Uganda’s next steps include continued subnational rollout of 7-1-7 to all regional PHEOCs. Subnational implementation will allow Uganda to apply the 7-1-7 performance improvement approach to additional small-scale or lower-risk public health events, providing additional opportunities to strengthen detection, notification and response systems. Ensuring that subnational implementation is accomplished in a low-cost and sustainable manner will be challenging; we plan to share our experiences with subnational implementation in the future. We also plan to develop national guidelines for 7-1-7 implementation, including at subnational levels. An additional next step is improving 7-1-7 data management by migrating data from Excel into Uganda’s new Event Management System, which offers more robust data protection and disseminated data access. Lastly, continued 7-1-7 implementation will improve ongoing responses and identify national-level bottlenecks that need to be addressed through the next 5-year NAPHS and future Annual Operational Plans.
Uganda’s experience implementing the 7-1-7 target for performance improvement demonstrates added value alongside existing components of the IHR Monitoring and Evaluation Framework. We found that real-time 7-1-7 reviews improved ongoing public health responses and that synthesising 7-1-7 data across events identified frequent systems bottlenecks that warranted prioritisation during operational planning. The integration of the 7-1-7 target into Uganda’s health security system serves as model for systems strengthening and continuous performance improvement in practice. With WHO’s release of Early Action Review guidance incorporating 7-1-7, we recommend that other countries adopt this guidance, routinely review performance against the 7-1-7 target, identify systems bottlenecks and take action to resolve bottlenecks and improve epidemic preparedness and response.
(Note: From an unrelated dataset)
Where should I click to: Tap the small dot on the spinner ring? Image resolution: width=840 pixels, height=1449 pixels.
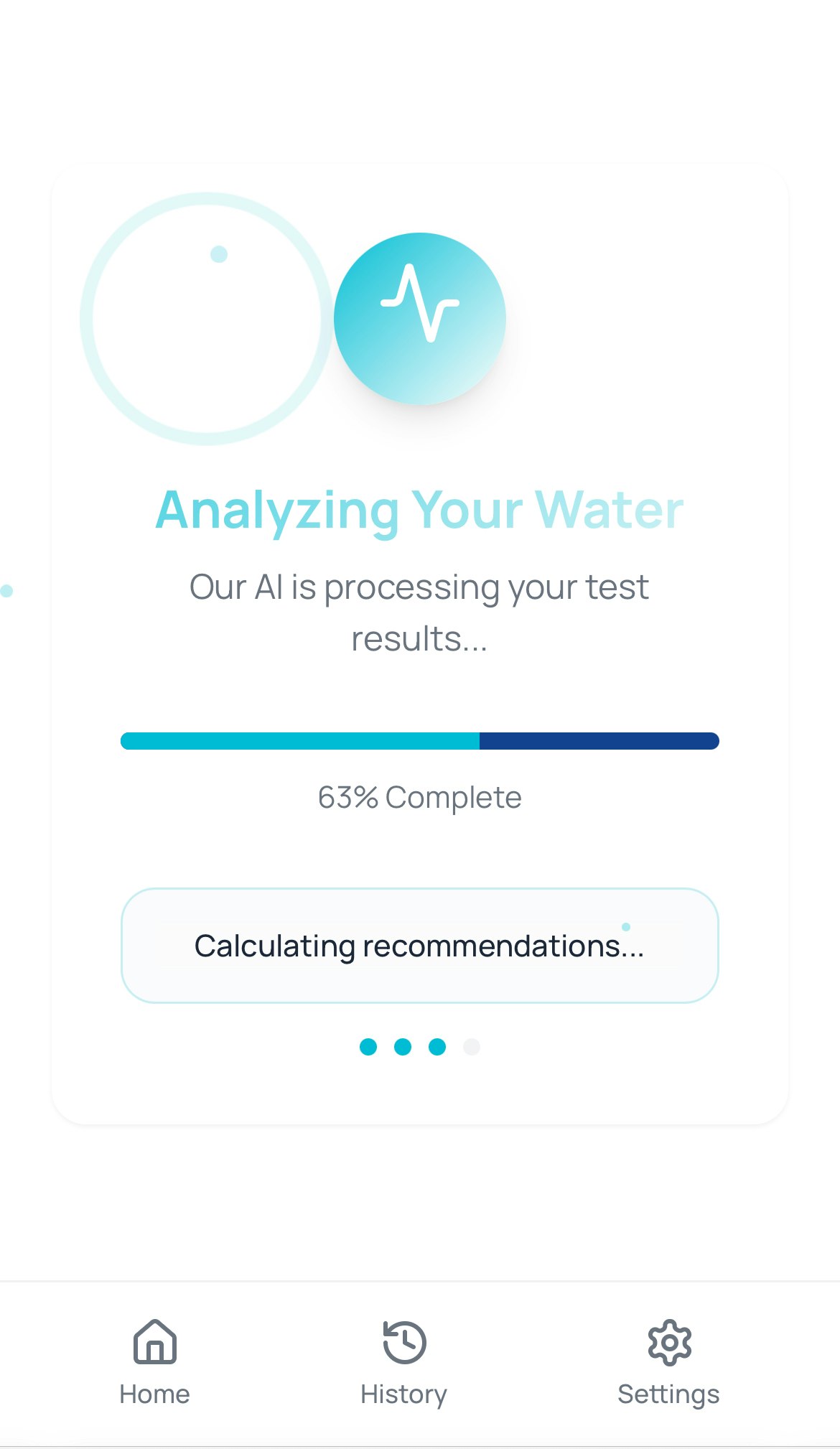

Data availability statement
Data are available upon reasonable request. Data can be made available upon request to the Ministry of Health, IM, at [email protected].
Ethics statements
Not applicable.
This work is determined to not be human subjects research according to 45 CFR §46.102(e)(1) by the RTSL Research Committee. The MOH national task force on epidemics and public health emergencies approved the Uganda 7-1-7 pilot, oversaw the conduct of the evaluation and adopted the 7-1-7 approach. The Director General of Health Services, through the Commissioner Integrated Epidemiology, Surveillance and Public Health Emergencies, provided written approval to publish this manuscript after determining it was not human subject research.
Acknowledgements
We thank the staff of the organisations that closely collaborated to conduct this work: Uganda Ministry of Health, Infectious Disease Institute, Uganda WHO Country Office, US CDC Atlanta and Uganda Country Office, and Resolve to Save Lives.